If you're a car enthusiast, these are quite interesting times to think about the industry. For years we've been talking about the rise of electric cars and how cars will operate in the future. This has always been an isolated conversation around ICEs vs. electric drivetrains. But over time, the debate has evolved and it is not only about its technical nuances anymore, it goes deeper.
The car industry is on the verge of enduring a profound shift that will completely redefine what a car is, how it's designed, and, maybe, its entire ownership structure. We might be fortunate enough to see all this story unfold during our lifetime. This post will focus on the challenges that the industry will face transitioning to electric drivetrains.
This conversation revolves around many unknowns, but one thing we know for sure: sooner or later, the shift to electric is going to happen. Incumbents only hold onto ICEs because it creates huge barriers of entry and protects them from upcoming competitors.
Yet from a technological point of view, electric motors surpass ICEs in every single way. Electric motors reduce mechanical complexity in ways we can't even imagine. They are simpler and have fewer moving parts. There is no need for a gearbox, nor pistons going up and down thousands of times per minute. This means less friction, less heating, less energy wasted, and ultimately, more efficiency.
The moment cars are based on electric drivetrains, critical pieces from the ICE could turn into software — the same way that electromechanical calculating machines or cameras turned into software a few years ago. This ultimately has a huge impact on the overall car's performance and gives electric vehicles a competitive edge that ICE counterparts can't match.
The implications of this shift can't be overstated, because they span beyond technical nuances, to redefine entire layers of the market. From dealerships, repair shops, gas stations, up until the very factories in which they are made.
The engine transition from ICE to electric, tells only part of the story. While it's true that it lowers some hurdles when building a vehicle, the key for a new entrant to disrupt the car industry goes back to manufacturing — in fact, it all goes back to manufacturing.
The Ford Model-T was a huge success because of its innovative manufacturing process. It allowed Ford to bring production costs down and compete asymmetrically with hand-operated assemblers. The car industry works the way it does because of how cars are built. The sheet metal process on which modern cars are built determines everything. Capital expenses, resource allocation, cost structures, the way factories are laid out, everything.
The ultimate cost of putting a car on the market and in a sense "what is possible" is constrained by the production process. Therefore as history has already shown several times, if a new entrant wants to disrupt the industry, a necessary condition will be closely linked to a competitive advantage in the production process. This leads to an interesting intersection where changes in both the power train and the production process collide.
Because of the complexity and capital required to design and assemble an ICE, virtually zero new car manufacturers have emerged during the last century.
The car production chain has always been vertically integrated. The factories often belong to the large auto groups and their main purpose is usually assembly, not direct manufacturing. But in an environment where cars become simpler, the new entrant might kick things off by buying commodity components off-the-shelf. The car industry will probably end up looking more like PCs or smartphones than we think. This not only opens the door to potential new manufacturers but also reshapes the entire assembly stack.
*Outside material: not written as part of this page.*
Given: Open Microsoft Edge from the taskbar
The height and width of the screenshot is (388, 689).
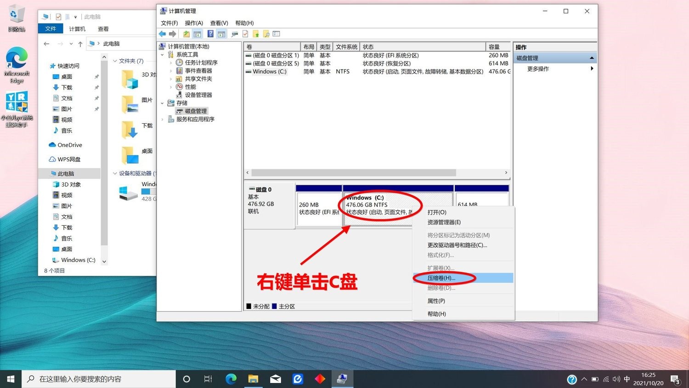Looking at the screenshot, I should 231,379.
The entire production stack moves from almost from in-house factories to outsourced contractors as Apple does with the iPhone. These also present new challenges for the incumbents. Because in this scenario all the supply chain gets layered and optimized, and companies like Mediatek start to pop up, bringing costs down in each layer of the supply chain.
So, with these simple tweaks, all the industry landscape has been turned on its head. Entering the car business would need much less IP and much less capital, so companies without factories, just buying components out of the self and outsourcing manufacturing to a specialized contractor might be putting cars on the road.
In an environment like the one we've described, there's a clear shift of what's important when it comes to building a car, at least, from a technological point of view. Batteries are the most important component of an electric vehicle and some design constraints of the ICE vehicles simply don't apply to EVs.
Some assumptions inherit from ICE cars are no longer valid. Tesla is a great example of this: why an electric car needs a front grille? They don't. But there's more: a huge front hatch, a spacer, and a stick between the front seats… you won't need any of this in EVs. In a nutshell, an ICE car is just an inefficient heat machine and all its design revolves around generating as much chill to dissipate it. A closer study of an ICE car will quickly reveal that all its design is constrained by this assumption.
Then how could Tesla — or other new entrants — can compete with the decades of supply chain refinement? The answer is that they don't need to. Different rules apply to them, they're just playing a different game.
What Tesla has accomplished so far is arguably the best that has happened to the auto industry in the last decades. It has shown that it is possible. Tesla is already way ahead of the competition, but the breakthrough is not yet complete, because, at its core, its production process remains the same as incumbents.
In theory, nothing is preventing other automakers to replicate Tesla's playbook. However, the most difficult thing to replicate about Tesla is something more subtle, sometimes overlooked: its vision of the car. Despite the production process remains the same, Telsa's fundamental breakthrough is that it thinks of a car as a computer with wheels. The rest of the industry is still thinking about how to put better computers into cars.
In other words, they still have a hammer, and to them, everything looks like a nail.